In addition to Wisconsin Gov. Tony Evers, the list included several high-profile government officials as potential targets, reports the Washington Post. Whitmer’s office confirmed over the weekend that the governor was included as a potential target. The list also reportedly included about a dozen others, including Republican Senate Minority Leader Mitch McConnell.
“Governor Whitmer has demonstrated repeatedly that she is tough, and she will not be bullied or intimidated from doing her job and working across the aisle to get things done for the people of Michigan.” a spokesperson for Whitmer’s office said in a release.
The presence of Whitmer’s name on the hit list marks at least the second time that the governor has been faced with threats of domestic terrorism. Four men were charged in 2020 over an alleged plot to kidnap Whitmer and violently overthrow the state government. In April, a jury found two of the men not guilty and deadlocked on two others, leading to a mistrial.
In 2005, Judge Roemer sentenced Uhde to six years in prison and nine years of extended supervision after he was convicted of an armed burglary in Wisconsin. In 2006, Uhde escaped from a minimum-security prison. He faced additional criminal charges tied to that incident, and was ultimately released from prison in April 2021.
Recent reports in the Detroit News suggest that Uhde may have been an “independent actor likely involved in extremist anti-government movements” — but not a movement that walks along any particular political lines.
Uhde — who reportedly briefly lived in Michigan and demonstrated a general dislike for authority figures — had previously talked about “taking care of” a Michigan judge, according to the Milwaukee Journal Sentinel.
Javed Ali, associate professor of practice at the University of Michigan’s Gerald R. Ford School of Public Policy and former senior director for counterterrorism at the National Security Council, told the Detroit News that Uhde’s list appeared to show anger at the government at large.
“This is a person who apparently had grievances with a full range of political actors, for whatever reasons he had in his head,” Ali said. “… It’s not necessarily a bias against a political party. It’s a bias against the government, just writ large, whether Democrat or Republican.”
Despite appearing to have acted alone, Uhde’s behavior seems to fit the overarching philosophies of extremist movements like the Oath Keepers and the Proud Boys, Ali said.
Jon Lewis, a research fellow at George Washington’s University Program on Extremism, also told the Detroit News that a connection might exist between Whtimer’s kidnapping plot and the Wisconsin case in the sense that they’re based on the same culture war narratives and grievances actively pumped out by online actors, conservative politicians and right-wing media.
That rhetoric, he explained, helps to push “that idea that violence against the other is not just permissible, but has to happen, because if you don’t do it against them, they’re gonna do it against you. They’re going to come and take everything of yours, your way of life, your guns, your Judeo-Christian values, your lifestyle,” Lewis described in reports from the Detroit News.
For Uhde’s friends in Michigan, the allegations came as a shock.
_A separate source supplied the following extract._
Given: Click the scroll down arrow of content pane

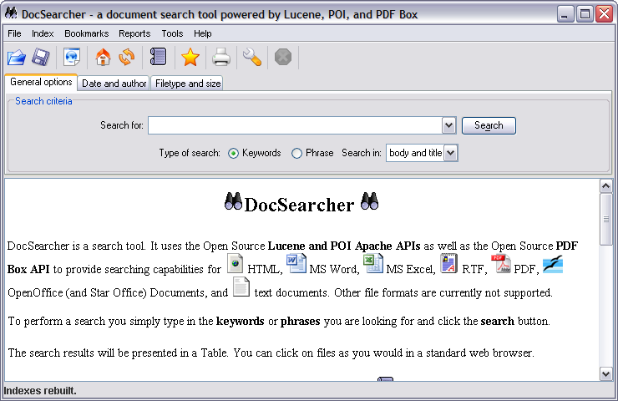Looking at the screenshot, I should (x=606, y=374).
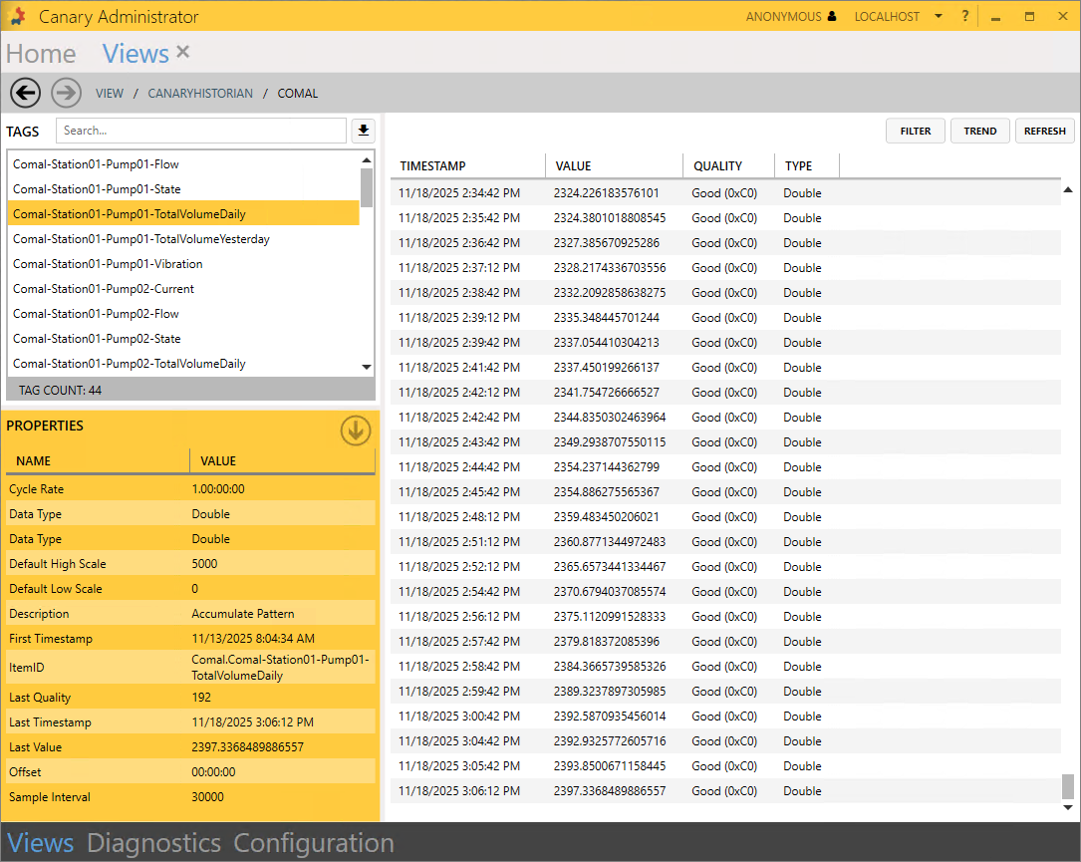Click the Anonymous user icon

coord(832,17)
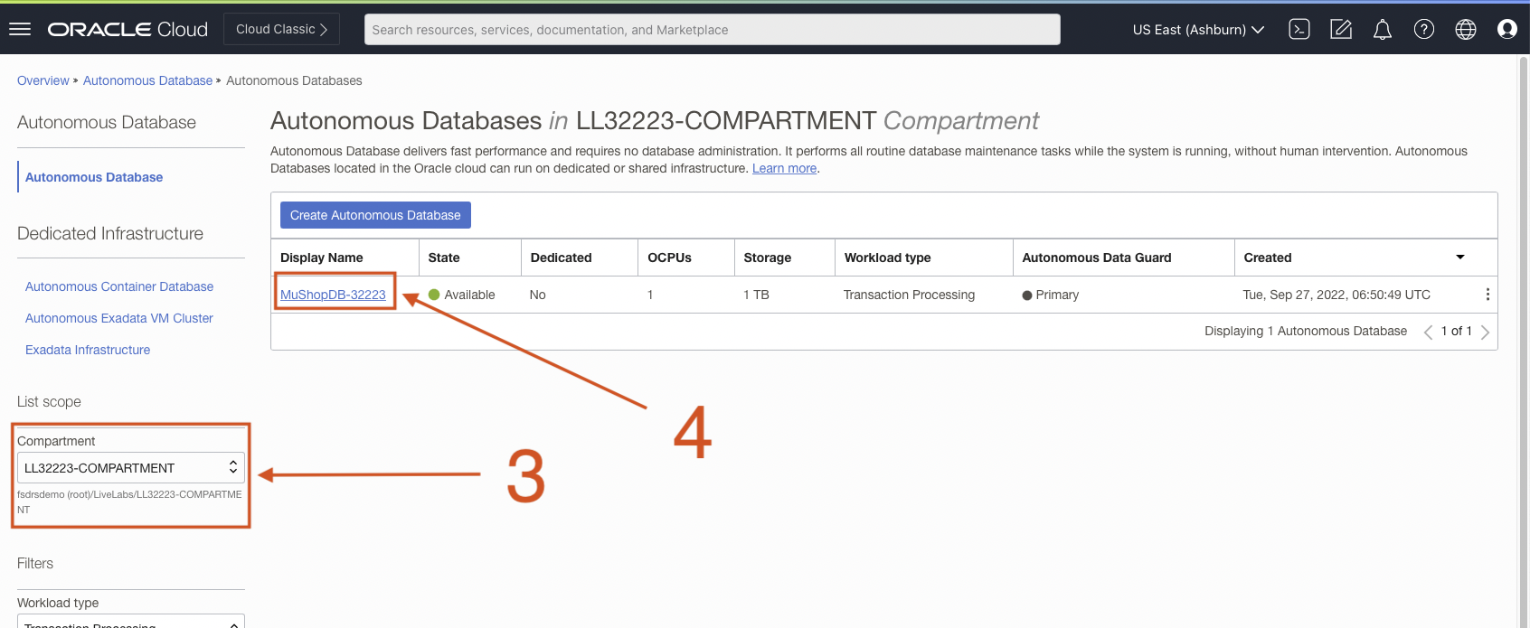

One of them — who was not identified by name — told the Milwaukee Journal Sentinel that he’d been aware of Uhde’s criminal record and legal troubles, but never personally knew him to be a “bad presence around his family.” He also noted that Uhde “would cherish anyone who was a friend.”
A Washington Post-University of Maryland poll found that about 1 in 3 Americans say they believe that violence against the government can at times be justified — which represents an all-time high compared to previous polls that have asked similar questions.
Senate Republicans last month blocked a bill designed to combat domestic terrorism that would have set up offices at the Department of Homeland Security, the Department of Justice, and the FBI to investigate incidents of politically motivated violence.